### Exercise
The answer must consist solely of the line containing "Where should I click to: Open" and every line after it in the records below, through the last, each reproduced exactly.

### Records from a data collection
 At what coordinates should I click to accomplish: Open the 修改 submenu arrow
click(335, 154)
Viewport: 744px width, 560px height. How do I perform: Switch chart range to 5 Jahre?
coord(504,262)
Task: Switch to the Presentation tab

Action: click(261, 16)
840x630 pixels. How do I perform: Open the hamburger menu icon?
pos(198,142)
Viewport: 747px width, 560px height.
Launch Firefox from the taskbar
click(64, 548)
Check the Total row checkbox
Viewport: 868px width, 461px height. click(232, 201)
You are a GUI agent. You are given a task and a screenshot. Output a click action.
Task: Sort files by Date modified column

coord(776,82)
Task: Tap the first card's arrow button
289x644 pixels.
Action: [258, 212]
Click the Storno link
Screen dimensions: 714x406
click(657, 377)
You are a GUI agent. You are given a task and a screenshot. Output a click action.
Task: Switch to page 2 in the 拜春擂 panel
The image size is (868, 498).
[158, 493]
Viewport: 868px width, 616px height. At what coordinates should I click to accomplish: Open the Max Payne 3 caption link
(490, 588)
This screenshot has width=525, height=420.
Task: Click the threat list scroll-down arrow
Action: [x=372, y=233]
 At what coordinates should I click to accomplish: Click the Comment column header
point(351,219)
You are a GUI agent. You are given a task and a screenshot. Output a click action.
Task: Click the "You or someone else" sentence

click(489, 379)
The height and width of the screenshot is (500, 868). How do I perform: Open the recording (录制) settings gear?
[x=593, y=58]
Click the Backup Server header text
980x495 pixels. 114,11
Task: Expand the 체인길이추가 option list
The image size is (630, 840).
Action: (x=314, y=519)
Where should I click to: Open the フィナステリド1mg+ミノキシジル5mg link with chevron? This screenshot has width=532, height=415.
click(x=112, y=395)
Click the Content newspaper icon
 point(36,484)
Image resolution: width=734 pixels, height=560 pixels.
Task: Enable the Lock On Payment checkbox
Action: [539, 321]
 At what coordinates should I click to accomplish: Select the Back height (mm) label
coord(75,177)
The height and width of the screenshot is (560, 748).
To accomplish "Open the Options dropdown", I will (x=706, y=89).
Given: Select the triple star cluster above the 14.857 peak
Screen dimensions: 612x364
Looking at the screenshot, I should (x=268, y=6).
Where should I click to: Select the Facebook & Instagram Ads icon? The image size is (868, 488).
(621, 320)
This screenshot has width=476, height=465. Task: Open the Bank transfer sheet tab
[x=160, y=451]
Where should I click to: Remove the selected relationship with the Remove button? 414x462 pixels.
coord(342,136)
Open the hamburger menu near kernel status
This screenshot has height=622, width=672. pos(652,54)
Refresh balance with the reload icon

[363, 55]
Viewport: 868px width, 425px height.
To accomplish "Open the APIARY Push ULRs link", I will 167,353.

### Task answer
Where should I click to: Open the フィナステリド1mg+ミノキシジル5mg link with chevron? This screenshot has width=532, height=415.
click(x=112, y=395)
Click the Content newspaper icon
 point(36,484)
Image resolution: width=734 pixels, height=560 pixels.
Task: Enable the Lock On Payment checkbox
Action: [539, 321]
 At what coordinates should I click to accomplish: Select the Back height (mm) label
coord(75,177)
The height and width of the screenshot is (560, 748).
To accomplish "Open the Options dropdown", I will (x=706, y=89).
Given: Select the triple star cluster above the 14.857 peak
Screen dimensions: 612x364
Looking at the screenshot, I should (x=268, y=6).
Where should I click to: Select the Facebook & Instagram Ads icon? The image size is (868, 488).
(621, 320)
This screenshot has width=476, height=465. Task: Open the Bank transfer sheet tab
[x=160, y=451]
Where should I click to: Remove the selected relationship with the Remove button? 414x462 pixels.
coord(342,136)
Open the hamburger menu near kernel status
This screenshot has height=622, width=672. pos(652,54)
Refresh balance with the reload icon

[363, 55]
Viewport: 868px width, 425px height.
To accomplish "Open the APIARY Push ULRs link", I will 167,353.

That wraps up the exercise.